Using a type of machine learning called “computer vision” to mine data from x-ray movies, researchers made significant new discoveries about the reactivity of lithium iron phosphate, a material used in rechargeable batteries. The technique revealed phenomena previously impossible to see, including variations in the rate of lithium insertion into different regions of a lithium iron phosphate nanoparticle.
The most significant practical finding—that these variations in reaction rate are correlated with differences in the thickness of the carbon coating on the surface of the particles—could lead to improvements in the efficiency of charging and discharging such batteries.
“What we learned from this study is that it’s the interfaces that really control the dynamics of the battery, especially in today’s modern batteries made from nanoparticles of the active material,” said Martin Bazant, a chemical engineer and mathematician at MIT and a senior author of the study. “That means that our focus should really be on engineering that interface.”
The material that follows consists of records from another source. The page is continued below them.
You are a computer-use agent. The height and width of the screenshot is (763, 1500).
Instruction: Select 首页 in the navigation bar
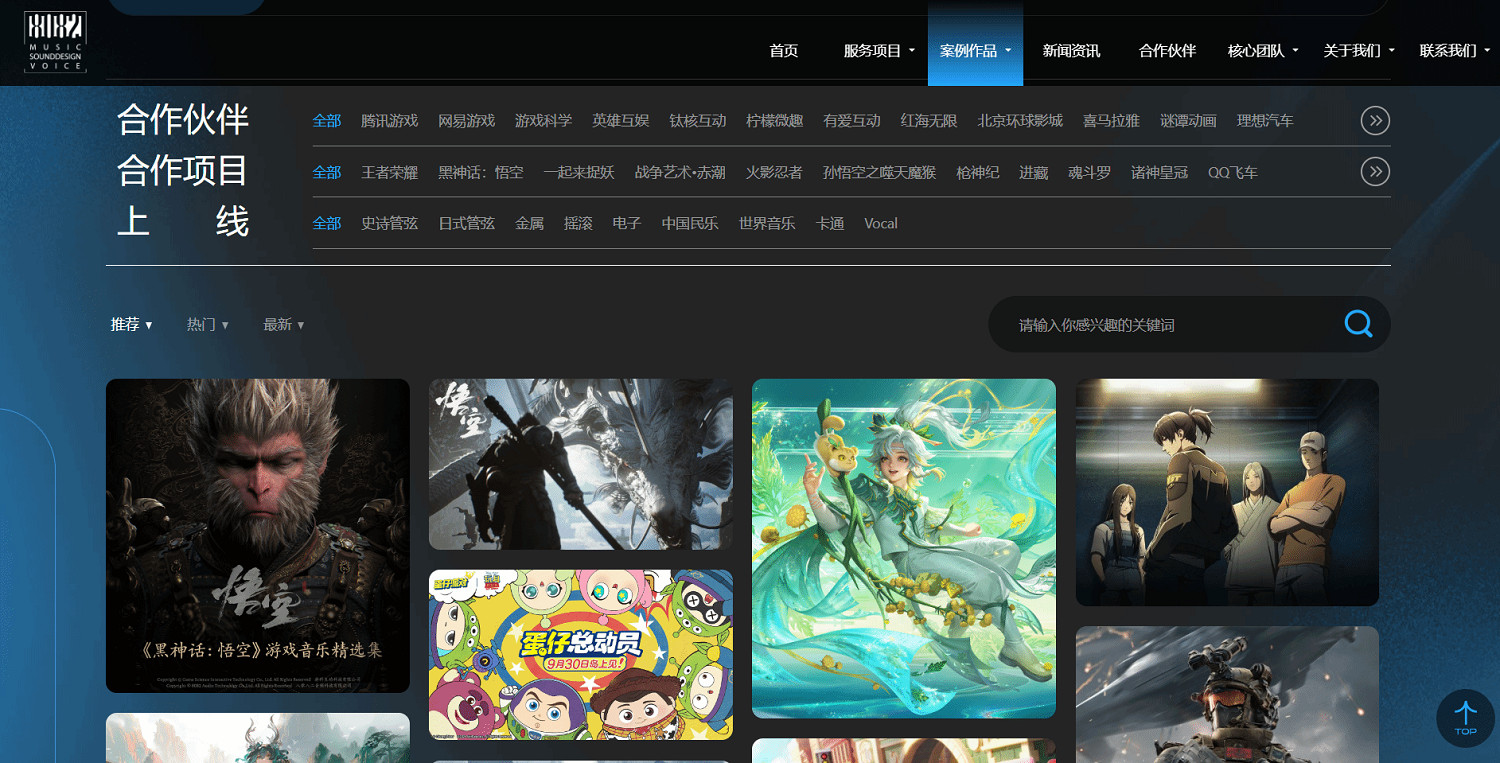(x=783, y=49)
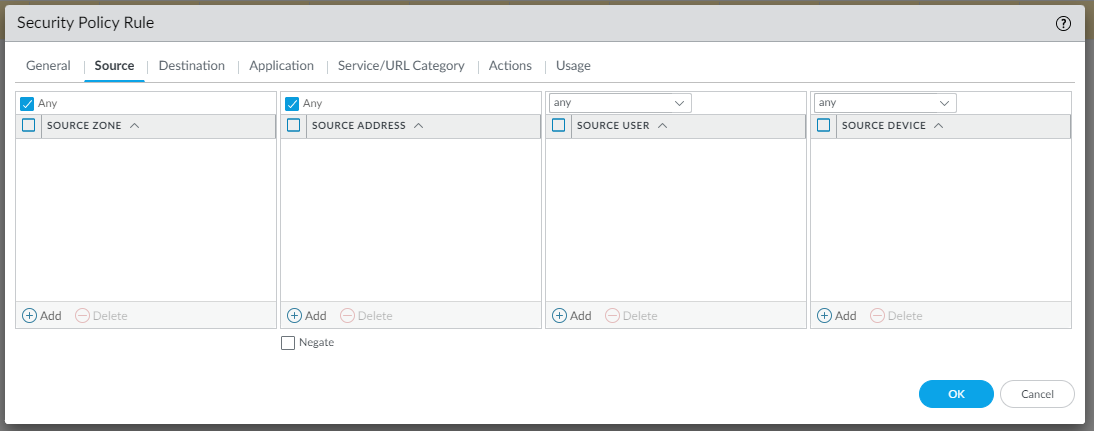Sort by the Source Zone column arrow
1094x431 pixels.
pyautogui.click(x=134, y=126)
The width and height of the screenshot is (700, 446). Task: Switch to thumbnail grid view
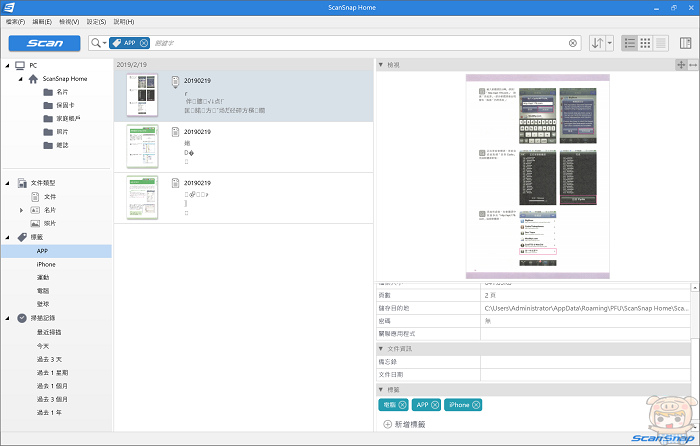click(645, 43)
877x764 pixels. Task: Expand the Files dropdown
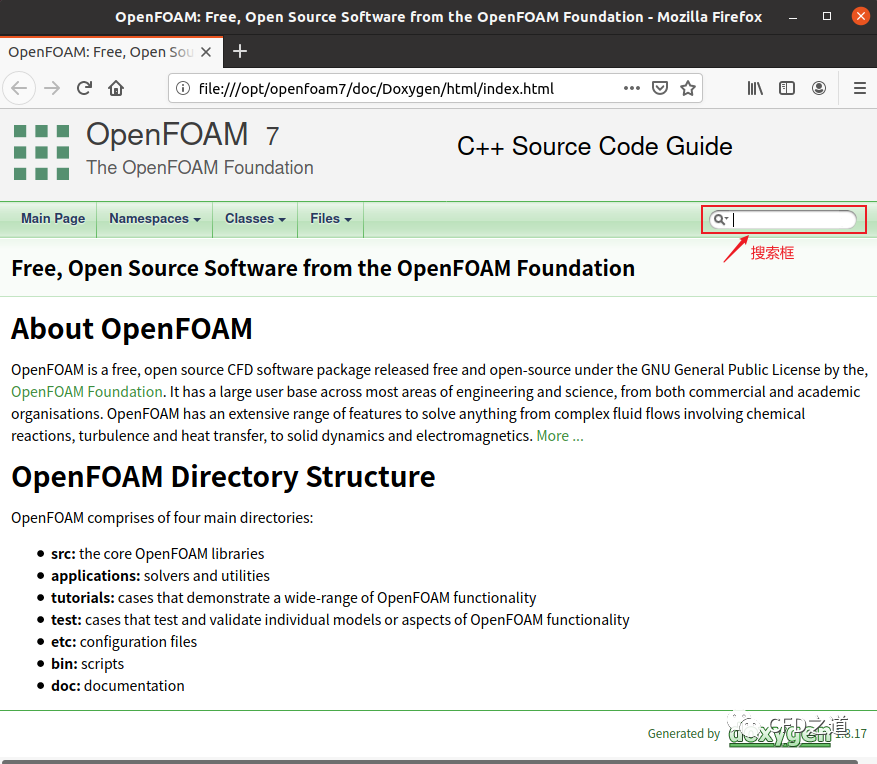coord(330,219)
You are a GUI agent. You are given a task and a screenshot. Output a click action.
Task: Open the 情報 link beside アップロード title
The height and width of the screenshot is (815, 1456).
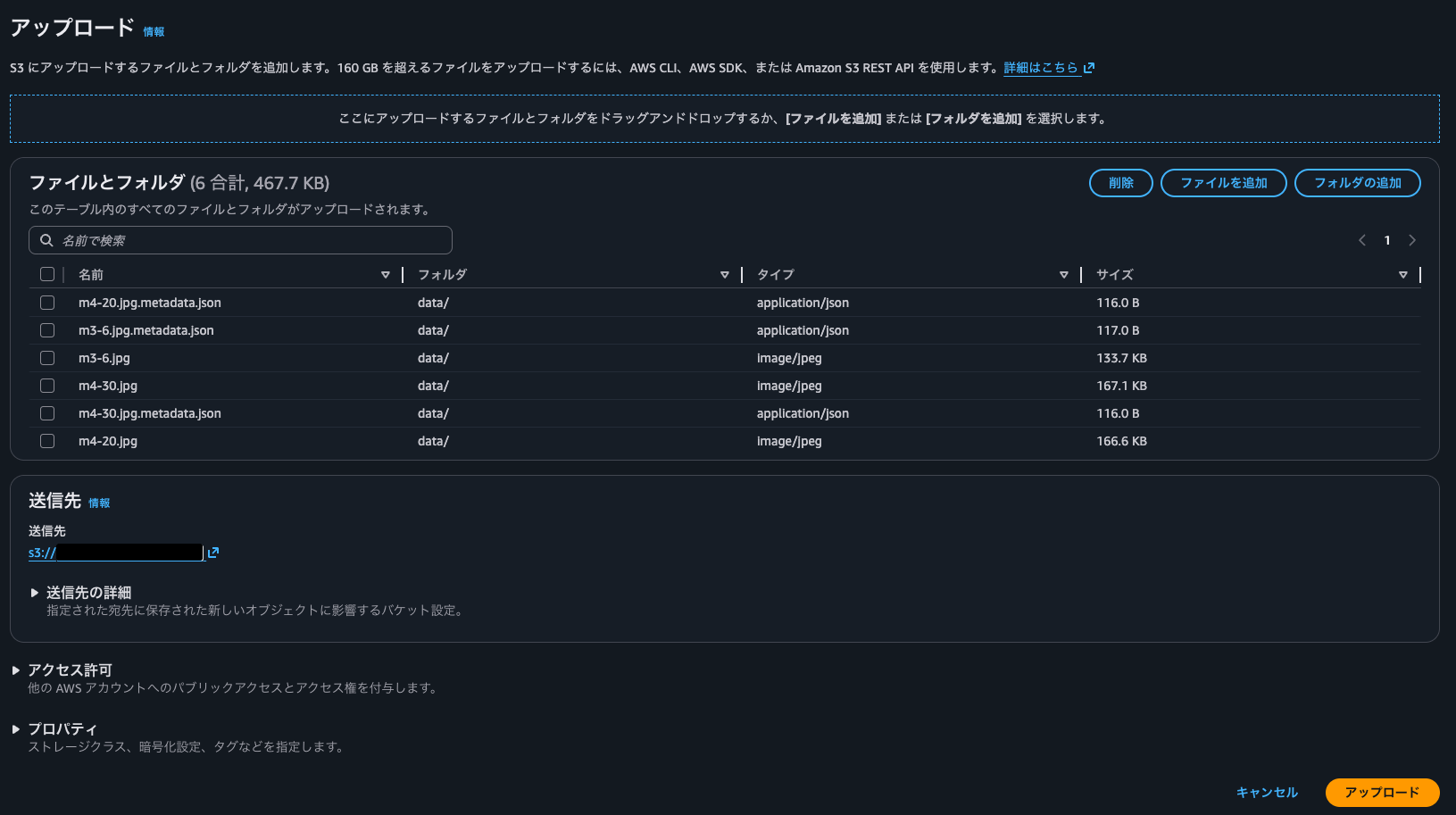[154, 32]
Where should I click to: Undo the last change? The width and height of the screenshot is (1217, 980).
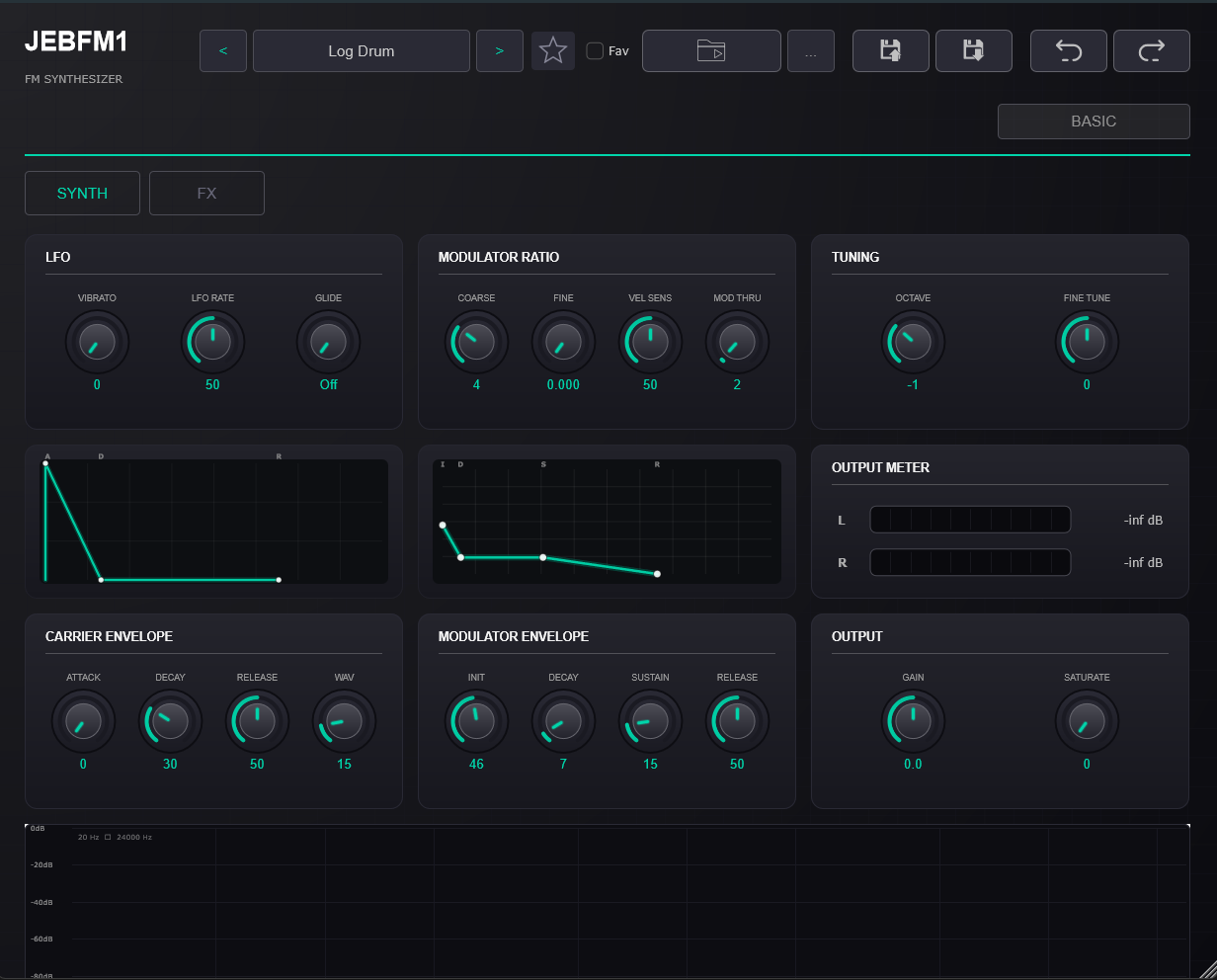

In this and earlier work, Bazant collaborated with William Chueh, a Stanford University assistant professor of materials science, who used scanning transmission x-ray microscopy (STXM) at ALS Beamlines 5.3.2.2 and 11.0.2 to make nanoscale movies of battery particles at work. In 2016, their research teams published groundbreaking nanoscale movies of how lithium ions flow in and out of individual lithium iron phosphate nanoparticles.
Then, the team started using machine-learning tools developed at MIT to accelerate battery testing and optimize charging methods. The researchers used x-ray movies from 2016 to train their computational model to produce equations that accurately describe how the lithium-insertion reactions proceed.
“Until now, we could make these beautiful x-ray movies of battery nanoparticles at work, but it was challenging to measure and understand subtle details of how they function because the movies were so information-rich,” said Chueh. “By applying image learning to these nanoscale movies, we can extract insights that were not previously possible.”
The results from this study suggest that optimizing the thickness of the carbon layer on the electrode surface could help researchers to design batteries that would work more efficiently.
H. Zhao, H.D. Deng, A.E. Cohen, J. Lim, Y. Li, D. Fraggedakis, B. Jiang, B.D. Storey, W.C. Chueh, R.D. Braatz, and M.Z. Bazant, “Learning heterogeneous reaction kinetics from X-ray videos pixel by pixel,” Nature 621, 289 (2023), doi:10.1038/s41586-023-06393-x.
Adapted from the MIT press release, “Pixel-by-pixel analysis yields insights into lithium-ion batteries” and the Stanford press release, “‘Computer vision’ reveals unprecedented physical and chemical details of how a lithium-ion battery works.”